As her outlook on life often contradicted that of the young male doctors, she decided to study medicine. With the help of private tuition, she prepared for her school-leaving examination and passed it at the Friedrich-Realgymnasium in Berlin with the permission of the Prussian Ministry of Education. She studied medicine for six semesters at the Königliche Friedrich-Wilhelms-Universität in Berlin. To her regret, she had to discontinue her studies in 1910, as she married a colonel's doctor in the same year and he was transferred to the Leibregiment Dresden shortly after the wedding.
It was here that she gave birth to their child. In her curriculum vitae, Charlotte Bickhardt states that she was unable to follow her husband into the field at the outbreak of war out of consideration for the child's upbringing and therefore made herself available to the Dresden-Neustadt district administration as a district lady. During the First World War, she was thus active in the care of warrior families in her district of Klotzsche.

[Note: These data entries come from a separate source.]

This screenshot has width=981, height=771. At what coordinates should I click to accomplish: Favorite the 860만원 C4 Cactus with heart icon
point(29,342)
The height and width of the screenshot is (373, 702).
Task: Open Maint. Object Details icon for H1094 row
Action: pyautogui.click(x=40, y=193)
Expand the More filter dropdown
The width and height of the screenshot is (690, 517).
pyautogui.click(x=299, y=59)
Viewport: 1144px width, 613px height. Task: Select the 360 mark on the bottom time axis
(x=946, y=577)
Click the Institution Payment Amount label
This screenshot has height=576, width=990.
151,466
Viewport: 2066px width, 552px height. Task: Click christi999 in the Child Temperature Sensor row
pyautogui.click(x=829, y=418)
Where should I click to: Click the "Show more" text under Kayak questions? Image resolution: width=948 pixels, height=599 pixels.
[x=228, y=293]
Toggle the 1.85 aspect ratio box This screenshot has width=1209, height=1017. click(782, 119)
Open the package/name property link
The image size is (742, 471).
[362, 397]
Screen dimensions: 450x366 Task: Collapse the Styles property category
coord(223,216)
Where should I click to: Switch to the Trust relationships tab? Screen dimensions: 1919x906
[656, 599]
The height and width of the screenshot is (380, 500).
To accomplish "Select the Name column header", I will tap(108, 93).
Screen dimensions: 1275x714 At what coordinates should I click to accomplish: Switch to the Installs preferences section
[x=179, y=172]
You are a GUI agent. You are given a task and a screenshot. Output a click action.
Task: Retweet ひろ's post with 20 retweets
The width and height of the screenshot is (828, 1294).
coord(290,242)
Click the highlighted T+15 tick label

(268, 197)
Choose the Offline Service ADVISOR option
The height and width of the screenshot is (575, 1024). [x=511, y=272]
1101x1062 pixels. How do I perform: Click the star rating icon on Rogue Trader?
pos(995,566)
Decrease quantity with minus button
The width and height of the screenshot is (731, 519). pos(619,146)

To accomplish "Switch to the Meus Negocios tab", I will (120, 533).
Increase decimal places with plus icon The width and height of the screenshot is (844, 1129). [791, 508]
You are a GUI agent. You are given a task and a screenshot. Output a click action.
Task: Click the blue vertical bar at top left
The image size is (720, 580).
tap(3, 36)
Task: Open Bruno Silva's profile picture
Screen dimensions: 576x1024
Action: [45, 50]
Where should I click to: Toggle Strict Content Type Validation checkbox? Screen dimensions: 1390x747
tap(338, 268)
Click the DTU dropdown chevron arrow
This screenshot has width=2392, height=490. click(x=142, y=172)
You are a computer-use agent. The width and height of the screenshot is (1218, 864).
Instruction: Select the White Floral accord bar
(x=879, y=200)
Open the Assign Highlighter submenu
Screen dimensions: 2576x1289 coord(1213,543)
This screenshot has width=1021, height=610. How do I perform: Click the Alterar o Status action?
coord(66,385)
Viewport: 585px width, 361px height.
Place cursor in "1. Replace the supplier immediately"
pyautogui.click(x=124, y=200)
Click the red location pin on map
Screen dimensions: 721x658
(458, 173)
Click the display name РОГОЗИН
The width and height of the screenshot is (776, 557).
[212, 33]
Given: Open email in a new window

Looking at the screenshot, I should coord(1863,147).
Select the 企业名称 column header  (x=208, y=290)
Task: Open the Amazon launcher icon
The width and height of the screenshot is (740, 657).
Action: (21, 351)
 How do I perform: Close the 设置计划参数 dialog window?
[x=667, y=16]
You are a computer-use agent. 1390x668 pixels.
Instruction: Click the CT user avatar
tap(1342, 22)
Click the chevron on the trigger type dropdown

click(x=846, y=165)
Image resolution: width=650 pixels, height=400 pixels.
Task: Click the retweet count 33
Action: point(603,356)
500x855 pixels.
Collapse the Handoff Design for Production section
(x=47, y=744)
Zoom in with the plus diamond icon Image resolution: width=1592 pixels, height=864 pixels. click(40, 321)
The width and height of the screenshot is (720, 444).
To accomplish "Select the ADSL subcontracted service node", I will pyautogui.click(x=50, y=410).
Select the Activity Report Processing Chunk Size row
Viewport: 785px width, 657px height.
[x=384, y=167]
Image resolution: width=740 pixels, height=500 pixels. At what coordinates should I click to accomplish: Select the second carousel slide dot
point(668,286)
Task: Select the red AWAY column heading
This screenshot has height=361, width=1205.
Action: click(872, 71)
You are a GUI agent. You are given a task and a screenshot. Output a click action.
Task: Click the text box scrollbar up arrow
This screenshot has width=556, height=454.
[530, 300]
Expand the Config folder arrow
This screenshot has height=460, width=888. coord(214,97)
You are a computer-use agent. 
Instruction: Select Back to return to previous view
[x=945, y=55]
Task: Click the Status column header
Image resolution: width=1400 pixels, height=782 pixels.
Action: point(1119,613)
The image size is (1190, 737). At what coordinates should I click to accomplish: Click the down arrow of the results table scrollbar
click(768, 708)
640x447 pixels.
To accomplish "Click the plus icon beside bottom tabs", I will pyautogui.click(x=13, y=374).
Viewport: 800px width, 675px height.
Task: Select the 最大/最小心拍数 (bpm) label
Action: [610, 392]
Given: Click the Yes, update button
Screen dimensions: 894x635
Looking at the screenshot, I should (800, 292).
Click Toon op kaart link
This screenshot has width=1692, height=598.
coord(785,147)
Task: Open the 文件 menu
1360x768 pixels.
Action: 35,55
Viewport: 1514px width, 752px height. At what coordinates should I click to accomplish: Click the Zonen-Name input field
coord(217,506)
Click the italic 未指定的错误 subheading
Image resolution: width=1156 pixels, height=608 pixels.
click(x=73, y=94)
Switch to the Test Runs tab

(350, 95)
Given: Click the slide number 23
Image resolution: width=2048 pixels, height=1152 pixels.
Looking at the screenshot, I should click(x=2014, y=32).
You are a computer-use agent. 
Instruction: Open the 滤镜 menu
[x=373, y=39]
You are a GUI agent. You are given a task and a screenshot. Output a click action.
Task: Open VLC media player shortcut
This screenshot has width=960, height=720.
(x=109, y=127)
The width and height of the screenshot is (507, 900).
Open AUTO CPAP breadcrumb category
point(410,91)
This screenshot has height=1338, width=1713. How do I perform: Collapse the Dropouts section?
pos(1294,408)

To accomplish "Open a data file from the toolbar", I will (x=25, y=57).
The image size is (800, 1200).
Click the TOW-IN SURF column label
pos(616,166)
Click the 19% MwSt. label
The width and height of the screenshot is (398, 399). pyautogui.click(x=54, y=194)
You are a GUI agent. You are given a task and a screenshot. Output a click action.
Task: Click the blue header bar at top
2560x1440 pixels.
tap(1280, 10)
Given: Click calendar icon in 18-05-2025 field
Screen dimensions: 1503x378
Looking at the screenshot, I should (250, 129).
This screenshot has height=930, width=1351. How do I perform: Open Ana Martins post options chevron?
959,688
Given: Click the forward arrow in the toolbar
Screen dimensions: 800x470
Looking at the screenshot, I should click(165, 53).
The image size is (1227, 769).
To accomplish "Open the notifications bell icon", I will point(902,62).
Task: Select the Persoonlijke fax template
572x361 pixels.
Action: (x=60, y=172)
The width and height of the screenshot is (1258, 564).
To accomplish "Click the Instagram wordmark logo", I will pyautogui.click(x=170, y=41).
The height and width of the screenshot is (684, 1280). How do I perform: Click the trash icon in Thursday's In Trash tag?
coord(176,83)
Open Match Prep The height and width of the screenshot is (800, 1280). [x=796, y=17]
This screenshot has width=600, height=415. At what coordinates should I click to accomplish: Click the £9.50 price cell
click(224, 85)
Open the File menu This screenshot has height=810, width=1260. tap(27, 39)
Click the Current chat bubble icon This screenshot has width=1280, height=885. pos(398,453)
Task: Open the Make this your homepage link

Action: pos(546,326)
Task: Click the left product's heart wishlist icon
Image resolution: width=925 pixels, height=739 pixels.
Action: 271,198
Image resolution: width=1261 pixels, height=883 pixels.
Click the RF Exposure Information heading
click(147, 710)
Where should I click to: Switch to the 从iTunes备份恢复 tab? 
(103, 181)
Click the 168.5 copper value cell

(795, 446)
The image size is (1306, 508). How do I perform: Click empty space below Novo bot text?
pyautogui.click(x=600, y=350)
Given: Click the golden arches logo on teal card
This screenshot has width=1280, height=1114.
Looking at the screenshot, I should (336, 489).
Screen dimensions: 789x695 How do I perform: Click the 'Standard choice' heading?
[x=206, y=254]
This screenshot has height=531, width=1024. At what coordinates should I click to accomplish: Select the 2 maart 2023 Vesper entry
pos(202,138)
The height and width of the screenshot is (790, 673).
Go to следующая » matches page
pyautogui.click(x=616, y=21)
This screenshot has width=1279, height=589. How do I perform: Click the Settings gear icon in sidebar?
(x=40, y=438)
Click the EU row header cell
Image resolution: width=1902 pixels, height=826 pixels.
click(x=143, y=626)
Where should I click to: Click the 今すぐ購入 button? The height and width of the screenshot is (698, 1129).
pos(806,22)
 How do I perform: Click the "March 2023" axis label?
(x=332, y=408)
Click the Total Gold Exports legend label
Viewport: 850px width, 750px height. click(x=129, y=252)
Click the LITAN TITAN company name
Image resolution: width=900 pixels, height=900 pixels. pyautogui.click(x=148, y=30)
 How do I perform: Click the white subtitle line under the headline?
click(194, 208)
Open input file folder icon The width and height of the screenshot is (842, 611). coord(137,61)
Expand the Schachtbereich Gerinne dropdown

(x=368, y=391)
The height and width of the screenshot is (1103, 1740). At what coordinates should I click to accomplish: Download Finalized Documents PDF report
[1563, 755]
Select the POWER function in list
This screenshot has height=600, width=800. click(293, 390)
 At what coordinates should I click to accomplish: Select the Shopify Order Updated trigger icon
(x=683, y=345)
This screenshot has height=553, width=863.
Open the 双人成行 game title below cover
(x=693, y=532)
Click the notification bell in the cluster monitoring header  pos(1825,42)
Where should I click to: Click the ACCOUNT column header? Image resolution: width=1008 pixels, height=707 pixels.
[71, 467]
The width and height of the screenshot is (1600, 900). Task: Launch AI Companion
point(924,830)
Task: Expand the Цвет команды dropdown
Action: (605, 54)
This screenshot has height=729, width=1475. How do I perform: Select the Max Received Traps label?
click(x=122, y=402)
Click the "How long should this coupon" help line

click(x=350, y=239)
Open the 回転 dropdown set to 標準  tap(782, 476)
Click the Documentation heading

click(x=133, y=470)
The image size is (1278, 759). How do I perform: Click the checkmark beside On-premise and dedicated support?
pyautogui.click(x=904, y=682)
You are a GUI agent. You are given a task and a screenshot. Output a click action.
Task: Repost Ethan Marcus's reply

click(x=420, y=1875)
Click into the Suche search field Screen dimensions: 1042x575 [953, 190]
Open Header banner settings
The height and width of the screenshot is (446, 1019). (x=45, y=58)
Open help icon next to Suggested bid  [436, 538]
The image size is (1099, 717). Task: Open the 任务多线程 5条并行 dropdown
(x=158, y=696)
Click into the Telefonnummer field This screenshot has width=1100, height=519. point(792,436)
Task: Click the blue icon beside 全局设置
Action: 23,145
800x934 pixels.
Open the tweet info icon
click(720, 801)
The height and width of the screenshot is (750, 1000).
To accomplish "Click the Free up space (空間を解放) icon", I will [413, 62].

After the war, the family faced great difficulties. She states in her curriculum vitae that the family was faced with a complete loss of assets due to the war and the fact that her husband's health had been severely shaken by his military service.
And so Charlotte Bickhardt began studying economics at the TH Dresden in the summer of 1922. In November 1924, she took her preliminary examination, which she passed with a good grade. The main examination followed in 1926, which she also passed and became a Diplom-Volkswirtin. With her dissertation on the "Changes and extensions of the term "industrial accident. A contribution to the internal development history of social policy", she completed her doctorate in April 1928.
For the time being, this is where Charlotte Bickhardt's trail ends. Further research may shed light on her private and professional life.